Since the number of binary variables $x_i$ can be quite large (more than 100), I have experimented with a semidefinite (SDP) relaxation that drops the binary constraint of each $x_i$. Specifically, I am optimizing $n$ 3x3 PSD matrices $\mathbf{X}_i$ that have the following desired rank-1 global optimum (which I am not currently achieving): $$ \mathbf{X}_i = \begin{bmatrix} x_i^2 & x_ic_i & x_i \\ & c_i^2 & c_i \\ & & 1 \end{bmatrix} $$ Besides the equality constraints that fix the values of $c_i^2$ and $1$, I also impose the binary constraint $x_i^2 - x_i = 0$. However, these constraints are not enough since the trivial solution $c_ix_i=0$ and $x_i=x_i^2=1$ remains feasible regardless of the value of $c_i^2$.

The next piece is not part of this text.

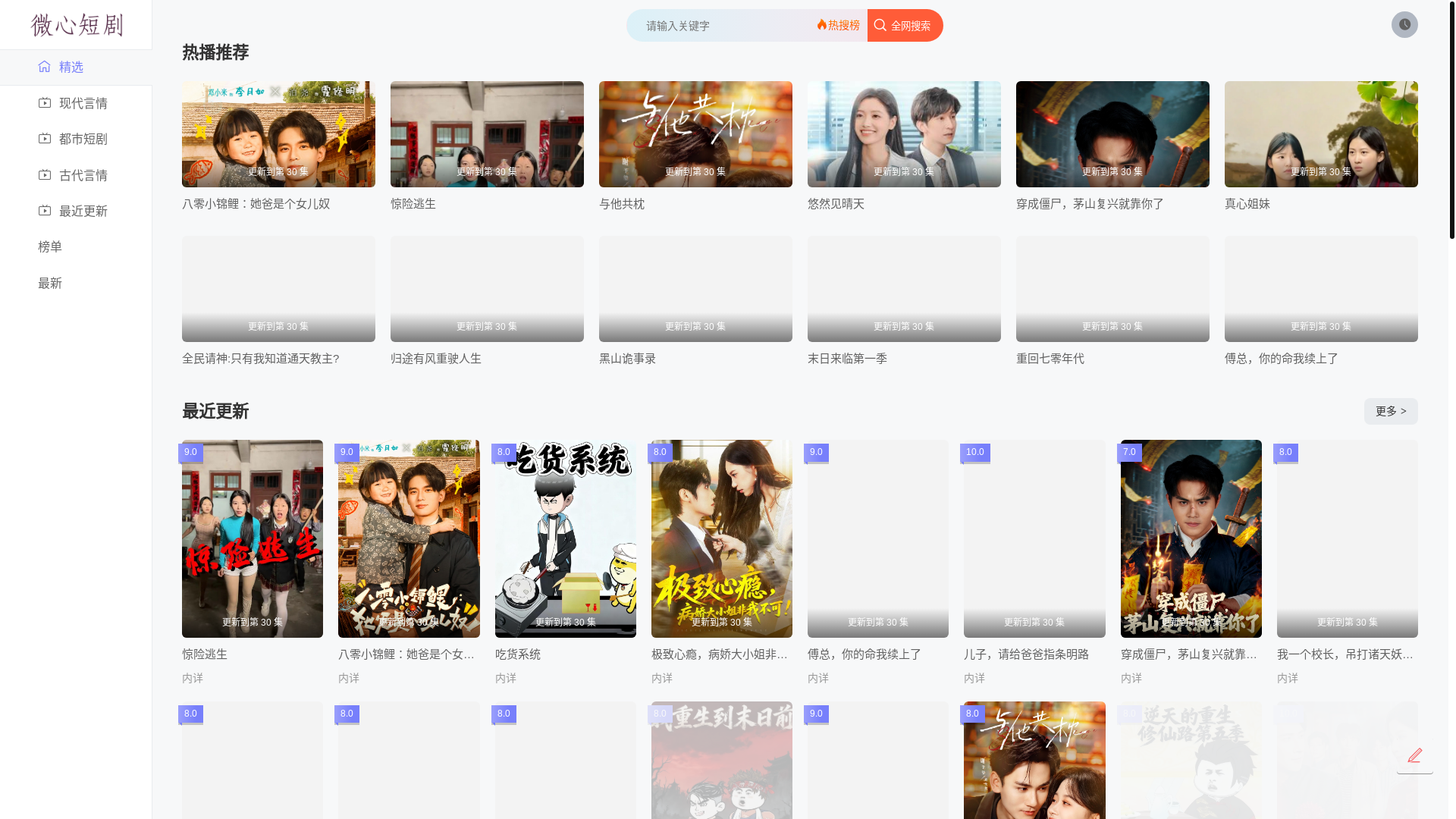Click the video icon beside 古代言情

point(45,174)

Since my problem is bounded $c_i^2,C<M$, for any possible value of $c_i$ and $C$, a stronger relaxation can be achieved using the big-M method as explained here for a LP problem. However, I am still unable to achieve the desired rank-1 matrix solution $\mathbf{X}_i$ of above.
The result from Exact SDP Relaxations with Truncated Moment Matrix for Binary Polynomial Optimization Problems states:
For binary polynomial optimization problems (POPs) of degree $d$ with $n$ variables, we prove that the $[(n + d − 1)/2]$th semidefinite (SDP) relaxation in Lasserre’s hierarchy of the SDP relaxations provides the exact optimal value.

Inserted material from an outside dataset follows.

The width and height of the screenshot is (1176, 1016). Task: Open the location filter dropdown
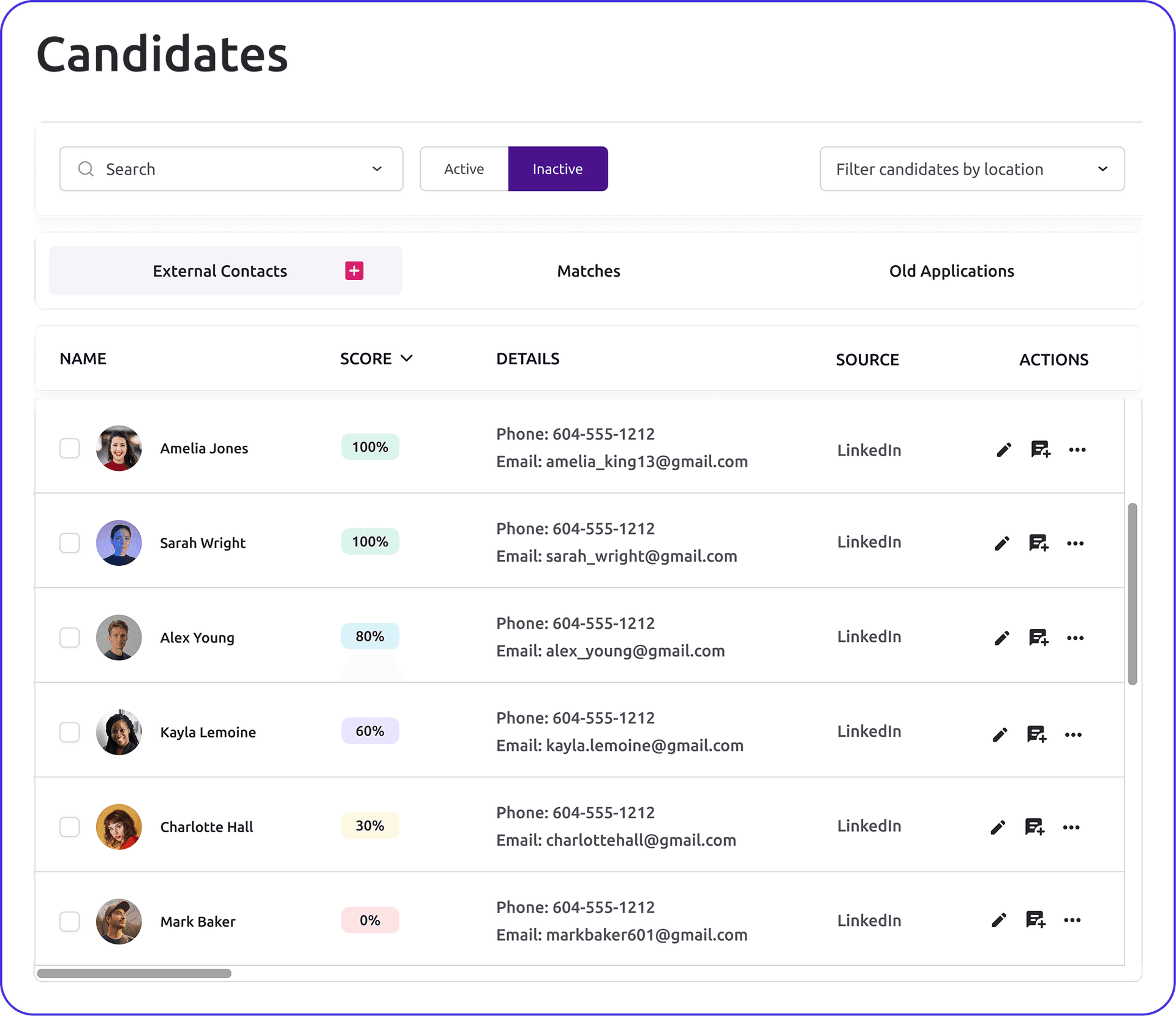coord(971,169)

seems relevant. However I think it is not applicable to my problem, since my problem also involves the continuous variable $c_i^2 = \text{trace}(\mathbf{A}_i\mathbf{Y})$.
Is it possible that achieving the desired rank-1 matrices is impossible due to the strong non-convexity induced by the binary variables?